Click to enlarge photo

The number of Clark County residents who died too poor to pay for their own burials or cremations jumped by 22 percent in the past fiscal year — unprecedented growth that county officials say is yet another sign of the economic times.

Clark County’s Social Service Department covers burial and cremation expenses of the indigent — people defined officially by their finances (no more than $2,000 in assets or $1,436 a month in income) and unofficially by their circumstances.

“It’s an alone population. Some are homeless, some are elderly, and some are people who are just alone and have no support system,” Nancy McLane, the county’s social services director, explained.

This particular portion of the “alone population” swelled to 904 this past fiscal year, up from 741 the year prior — a percentage increase more than triple anything seen in the past decade, during which the average annual total was 779.

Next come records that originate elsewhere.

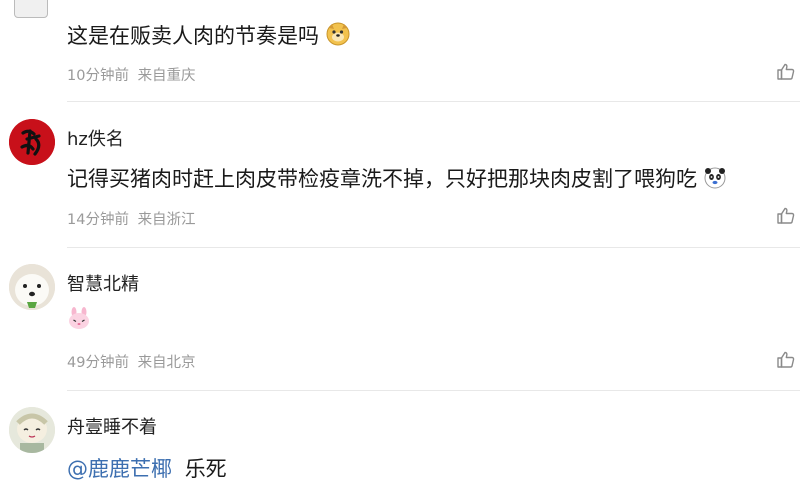 The width and height of the screenshot is (800, 500). What do you see at coordinates (98, 76) in the screenshot?
I see `comment-time: 10分钟前` at bounding box center [98, 76].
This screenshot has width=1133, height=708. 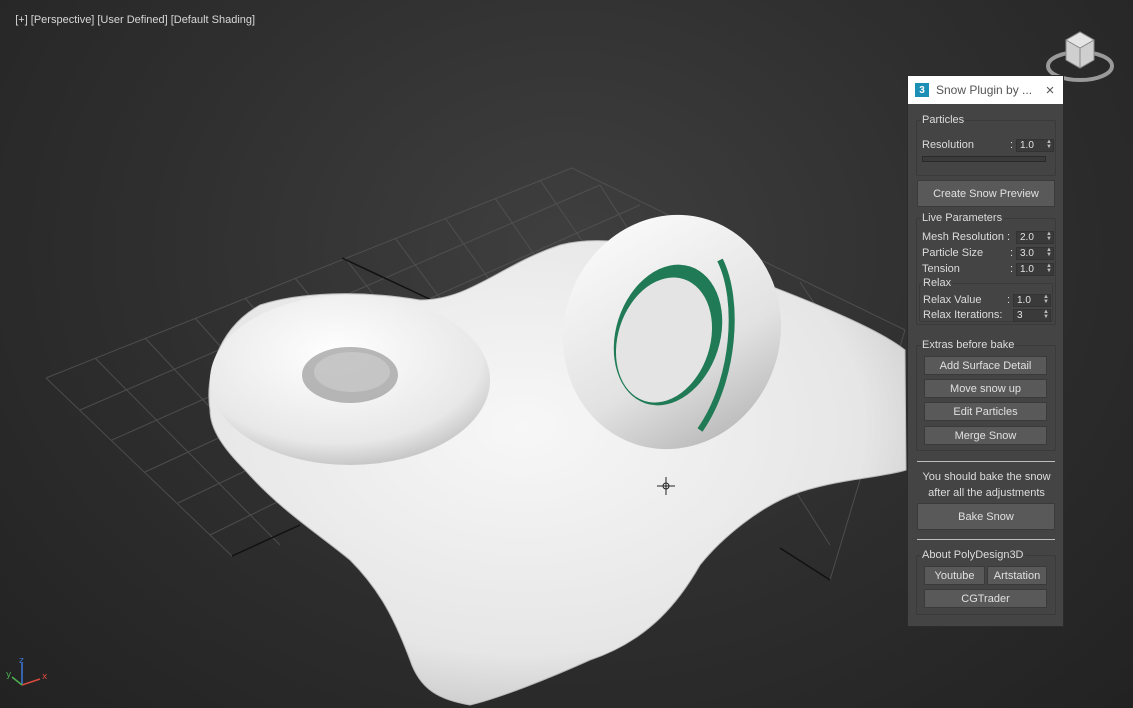 I want to click on relax-value-spinner: 1.0 ▲ ▼, so click(x=1032, y=300).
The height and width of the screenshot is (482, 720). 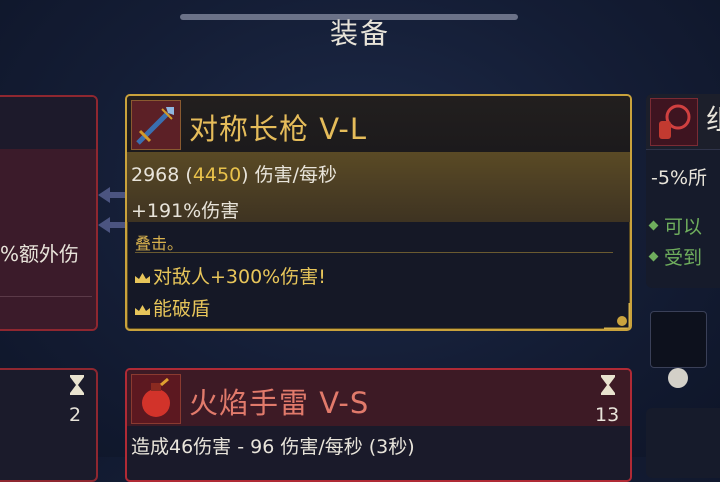 I want to click on right-item-effect: 可以, so click(x=684, y=227).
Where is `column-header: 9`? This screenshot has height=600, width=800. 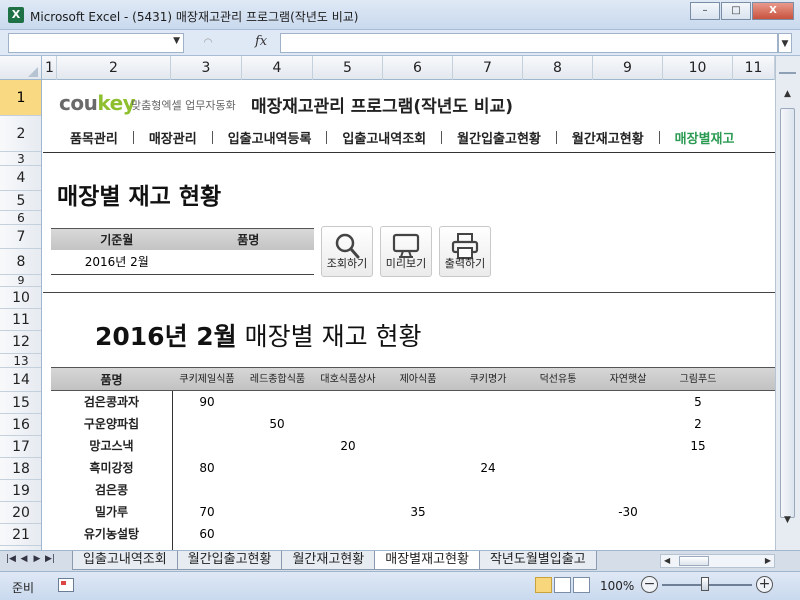
column-header: 9 is located at coordinates (628, 68).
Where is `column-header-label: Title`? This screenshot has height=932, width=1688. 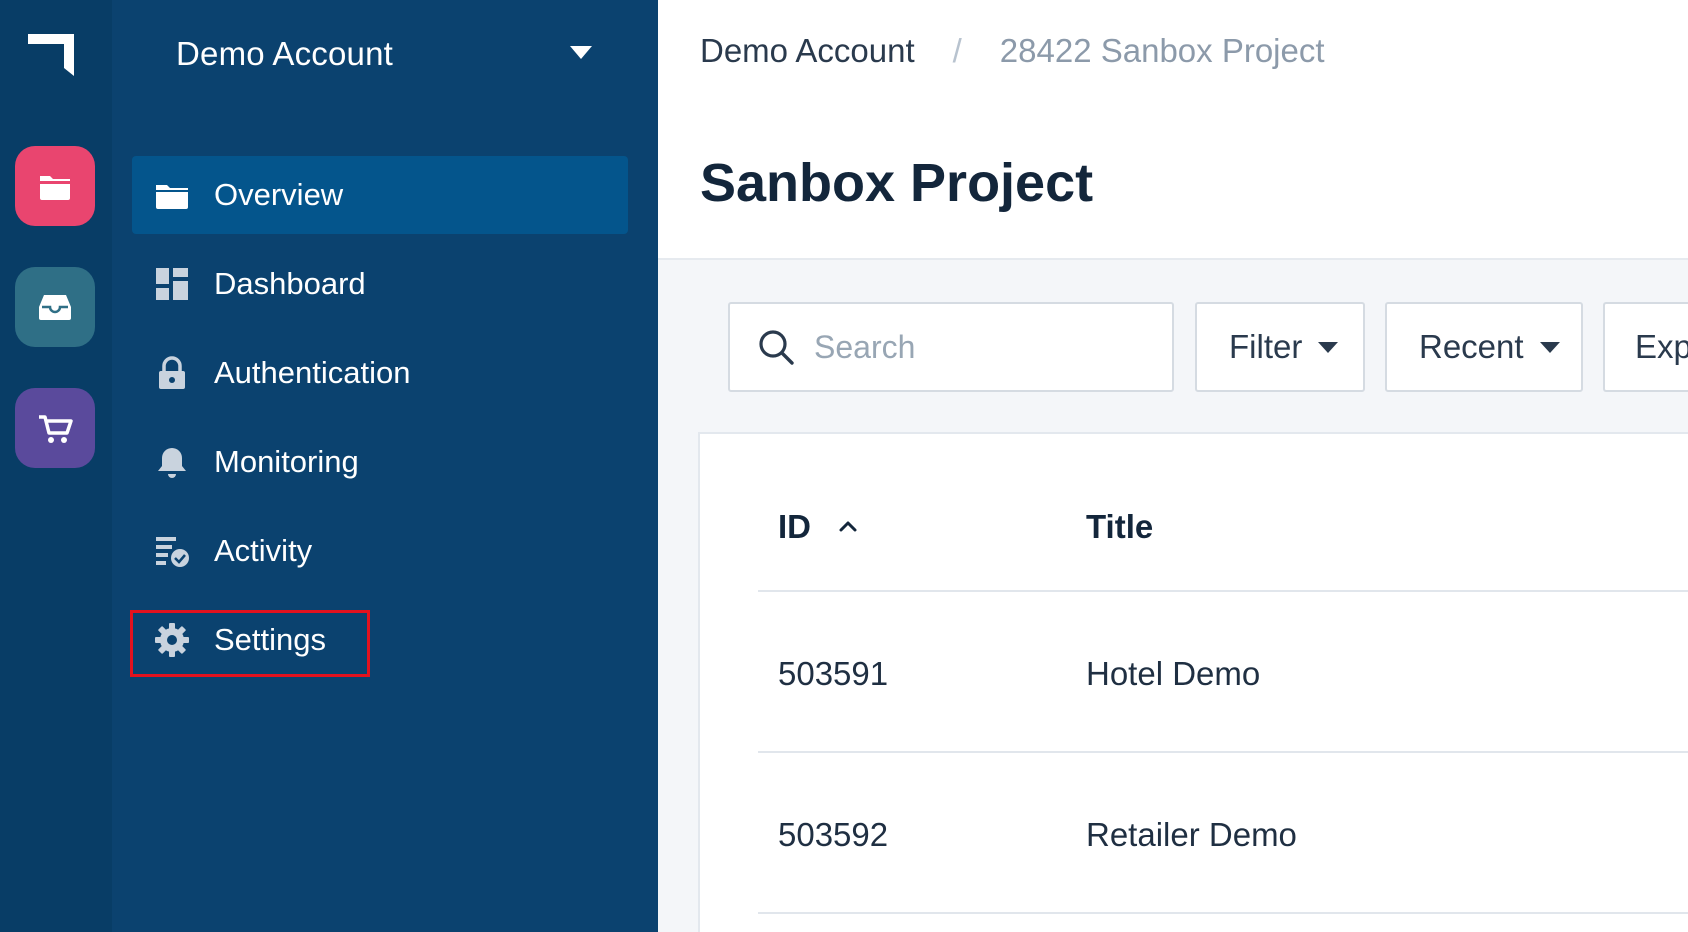
column-header-label: Title is located at coordinates (1120, 526).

People who lost their jobs, or had to tap into their savings, or cashed in their funeral insurance as a result of the tough economy, can pass away without the resources to pay for even minimal funeral expenses. Mortuaries and social services workers will determine whether the deceased is a veteran and therefore entitled to burial in a veterans cemetery. They will also attempt to contact friends and family members of the deceased, many of whom are also struggling to make ends meet, McLane said.

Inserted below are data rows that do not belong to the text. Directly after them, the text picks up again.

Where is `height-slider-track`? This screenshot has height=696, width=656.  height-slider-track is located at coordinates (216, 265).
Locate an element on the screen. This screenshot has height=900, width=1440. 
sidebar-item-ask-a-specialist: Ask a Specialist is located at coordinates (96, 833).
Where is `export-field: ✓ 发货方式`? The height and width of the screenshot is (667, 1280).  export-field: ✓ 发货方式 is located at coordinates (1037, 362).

Investigators for the Clark County coroner’s office are also finding more people worried about financing a loved one’s funeral, Coroner Mike Murphy said.

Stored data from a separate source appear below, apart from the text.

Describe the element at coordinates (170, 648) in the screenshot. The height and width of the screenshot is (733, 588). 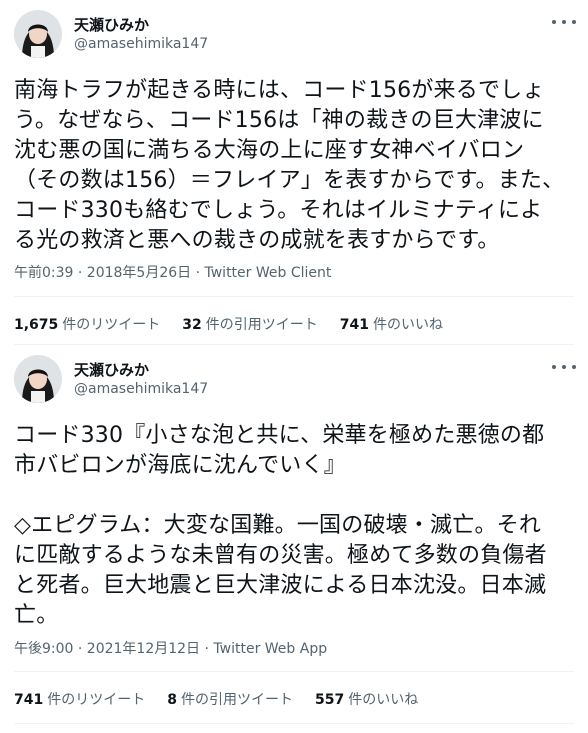
I see `tweet-timestamp: 午後9:00 · 2021年12月12日 · Twitter Web App` at that location.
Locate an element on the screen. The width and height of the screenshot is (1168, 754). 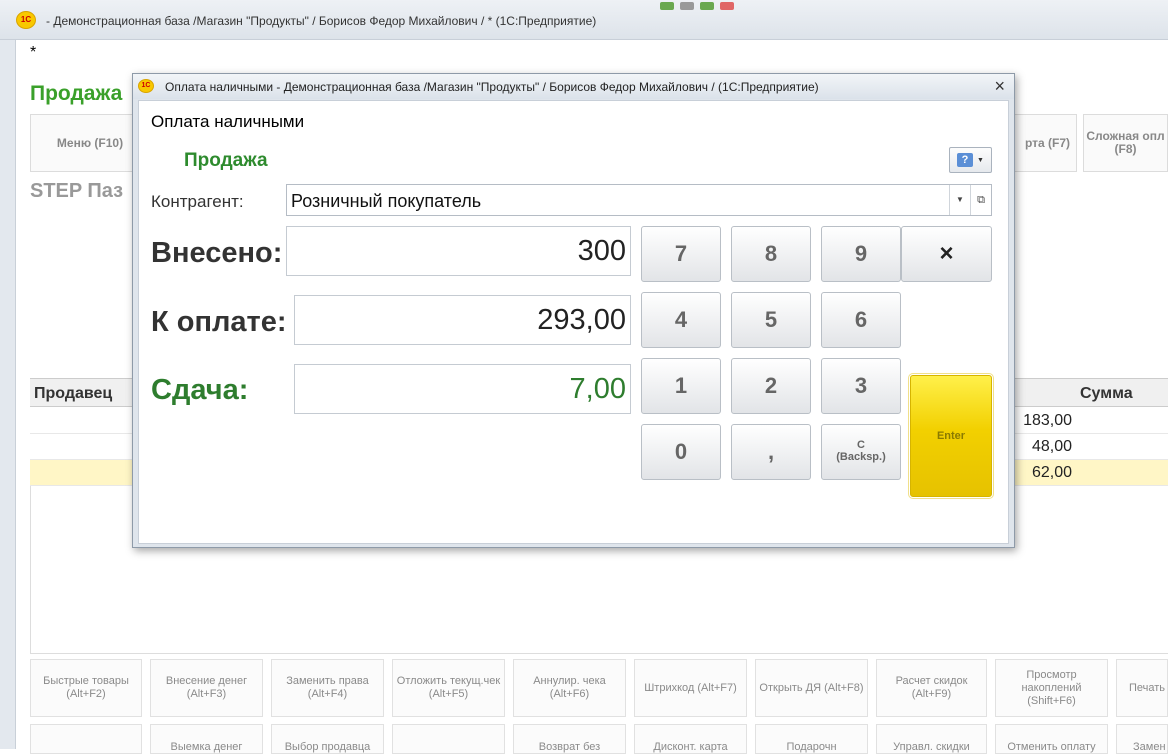
complex-payment-button: Сложная опл (F8) is located at coordinates (1126, 143).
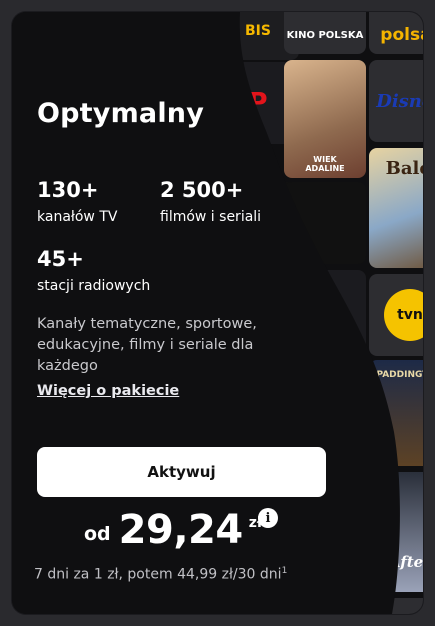  What do you see at coordinates (202, 190) in the screenshot?
I see `stat-movies-value: 2 500+` at bounding box center [202, 190].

“The feeling from investigators is that people are overwhelmed now more than ever before,” Murphy said. “They’re saying, ‘I can’t take care of basic needs, I can’t pay the rent, what am I going to do about this funeral and my loved one? What next? Where do I go from here?’ ”

And because there is no obligation for relatives to pay for a funeral, if they don’t come up with the money, the burden falls upon Clark County Social Service.

Last year the county spent just over $415,000 on indigent burials or cremations — roughly $460 per person. The vast majority were cremated, because this is the less expensive option — the base cost of cremation is $425, and the base cost of a burial is $1,827, which includes the cost of a plot. For this reason, burials only occur when a social service representative determines there is a religious call for it, usually by talking to friends of the deceased and confirming with clergy.

McLane has asked the county to set aside another $415,000 to fund indigent burials and cremations this year, with the understanding that more money can be made available if needed.

The increase in indigent deaths is not confined to Clark County. The Los Angeles County coroner’s office, where homicides and suspicious deaths are handled, reported a 36 percent increase in the number of cremations done at taxpayers’ expense this past fiscal year, the Los Angeles Times reported Tuesday. Meanwhile, the number of indigent or unclaimed bodies L.A. County Morgue had cremated grew 25 percent during the first half of this year compared with the same time frame last year — a collective demand that has forced the county, which has its own crematorium, to outsource overflow to private facilities, the Times reported.

In Southern Nevada, the cremated remains are stored in one of several county-owned crypts, and like the county’s burial plots, they’re unmarked.

A handful of local clergy members perform volunteer funeral services for friends and family of the indigent deceased, including Pastor Garry Steinman, who says he has conducted roughly 370 such services in the past 18 years. They are seldom well-attended.

“Sometimes it’s just one person in a dirty T-shirt and a pair of thongs, and you know what, God takes us the way we are,” he said. “I just try to be the comfort they don’t have.”

Since 1998 the county has buried or cremated more than 8,600 indigent people. A list of these names is kept at the county recorder’s office, and should someone come forward to claim a relative, the county would seek reimbursement of costs, McLane said.

And exactly who were these unclaimed dead whom taxpayers paid to cremate or bury?

Officials would not release any names to the Sun. They said they had to protect the privacy of the deceased because they are considered clients of the county’s Social Service Department.